Dataset section start

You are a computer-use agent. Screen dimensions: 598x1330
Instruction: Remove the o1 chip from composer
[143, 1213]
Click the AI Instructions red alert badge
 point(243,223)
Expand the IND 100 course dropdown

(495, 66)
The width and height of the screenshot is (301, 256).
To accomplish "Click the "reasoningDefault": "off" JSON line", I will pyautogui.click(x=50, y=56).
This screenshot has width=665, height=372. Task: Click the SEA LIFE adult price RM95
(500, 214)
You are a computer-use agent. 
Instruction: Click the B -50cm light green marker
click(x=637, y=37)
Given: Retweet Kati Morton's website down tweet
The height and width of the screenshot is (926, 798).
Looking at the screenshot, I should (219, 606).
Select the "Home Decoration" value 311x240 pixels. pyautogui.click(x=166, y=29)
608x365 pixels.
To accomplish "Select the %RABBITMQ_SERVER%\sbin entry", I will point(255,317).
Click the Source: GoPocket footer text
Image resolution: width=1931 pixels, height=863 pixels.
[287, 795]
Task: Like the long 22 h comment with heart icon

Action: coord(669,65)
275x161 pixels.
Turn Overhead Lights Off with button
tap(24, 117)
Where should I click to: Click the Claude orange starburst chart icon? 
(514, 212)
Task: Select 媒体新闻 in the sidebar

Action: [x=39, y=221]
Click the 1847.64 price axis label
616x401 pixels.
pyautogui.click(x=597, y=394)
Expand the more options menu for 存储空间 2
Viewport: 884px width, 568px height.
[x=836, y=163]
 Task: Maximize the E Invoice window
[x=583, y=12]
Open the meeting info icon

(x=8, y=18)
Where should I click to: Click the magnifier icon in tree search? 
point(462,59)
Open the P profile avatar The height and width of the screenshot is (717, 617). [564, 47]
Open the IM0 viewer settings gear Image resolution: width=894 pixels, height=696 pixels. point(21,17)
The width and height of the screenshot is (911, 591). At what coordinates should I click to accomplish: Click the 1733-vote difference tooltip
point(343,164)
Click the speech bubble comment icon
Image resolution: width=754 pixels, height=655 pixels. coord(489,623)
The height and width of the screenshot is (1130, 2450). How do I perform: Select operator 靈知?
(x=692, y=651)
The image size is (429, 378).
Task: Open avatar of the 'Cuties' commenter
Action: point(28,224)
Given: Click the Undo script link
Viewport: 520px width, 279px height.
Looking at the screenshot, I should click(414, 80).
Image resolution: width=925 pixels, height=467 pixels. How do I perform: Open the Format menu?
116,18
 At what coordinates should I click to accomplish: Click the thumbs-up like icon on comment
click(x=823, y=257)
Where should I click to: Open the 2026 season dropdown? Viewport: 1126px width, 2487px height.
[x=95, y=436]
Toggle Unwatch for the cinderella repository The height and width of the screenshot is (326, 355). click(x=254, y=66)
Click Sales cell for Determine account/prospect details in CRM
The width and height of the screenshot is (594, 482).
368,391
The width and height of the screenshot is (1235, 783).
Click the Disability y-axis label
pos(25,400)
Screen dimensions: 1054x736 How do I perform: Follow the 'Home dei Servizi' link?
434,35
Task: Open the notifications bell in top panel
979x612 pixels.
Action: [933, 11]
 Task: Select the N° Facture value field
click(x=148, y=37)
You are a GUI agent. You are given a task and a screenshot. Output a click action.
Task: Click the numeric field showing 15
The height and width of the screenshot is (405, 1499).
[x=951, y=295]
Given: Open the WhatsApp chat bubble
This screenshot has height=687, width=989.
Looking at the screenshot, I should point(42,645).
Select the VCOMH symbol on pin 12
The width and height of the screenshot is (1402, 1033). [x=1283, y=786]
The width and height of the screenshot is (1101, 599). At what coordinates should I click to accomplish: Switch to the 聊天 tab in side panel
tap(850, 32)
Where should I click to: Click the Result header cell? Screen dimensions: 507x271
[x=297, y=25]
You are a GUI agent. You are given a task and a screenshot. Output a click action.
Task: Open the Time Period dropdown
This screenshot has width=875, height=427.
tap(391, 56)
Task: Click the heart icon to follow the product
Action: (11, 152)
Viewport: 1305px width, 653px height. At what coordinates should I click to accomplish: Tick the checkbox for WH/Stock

Dataset section end

▶ Directions for this task
Between the first line of the entries above and the line with "Open the IM0", both included, copy every line exactly and nothing outside that range.

▶ Exercise answer
You are a computer-use agent. Screen dimensions: 598x1330
Instruction: Remove the o1 chip from composer
[143, 1213]
Click the AI Instructions red alert badge
 point(243,223)
Expand the IND 100 course dropdown

(495, 66)
The width and height of the screenshot is (301, 256).
To accomplish "Click the "reasoningDefault": "off" JSON line", I will pyautogui.click(x=50, y=56).
This screenshot has width=665, height=372. Task: Click the SEA LIFE adult price RM95
(500, 214)
You are a computer-use agent. 
Instruction: Click the B -50cm light green marker
click(x=637, y=37)
Given: Retweet Kati Morton's website down tweet
The height and width of the screenshot is (926, 798).
Looking at the screenshot, I should (219, 606).
Select the "Home Decoration" value 311x240 pixels. pyautogui.click(x=166, y=29)
608x365 pixels.
To accomplish "Select the %RABBITMQ_SERVER%\sbin entry", I will point(255,317).
Click the Source: GoPocket footer text
Image resolution: width=1931 pixels, height=863 pixels.
[287, 795]
Task: Like the long 22 h comment with heart icon

Action: coord(669,65)
275x161 pixels.
Turn Overhead Lights Off with button
tap(24, 117)
Where should I click to: Click the Claude orange starburst chart icon? 
(514, 212)
Task: Select 媒体新闻 in the sidebar

Action: [x=39, y=221]
Click the 1847.64 price axis label
616x401 pixels.
pyautogui.click(x=597, y=394)
Expand the more options menu for 存储空间 2
Viewport: 884px width, 568px height.
[x=836, y=163]
 Task: Maximize the E Invoice window
[x=583, y=12]
Open the meeting info icon

(x=8, y=18)
Where should I click to: Click the magnifier icon in tree search? 
point(462,59)
Open the P profile avatar The height and width of the screenshot is (717, 617). [564, 47]
Open the IM0 viewer settings gear Image resolution: width=894 pixels, height=696 pixels. point(21,17)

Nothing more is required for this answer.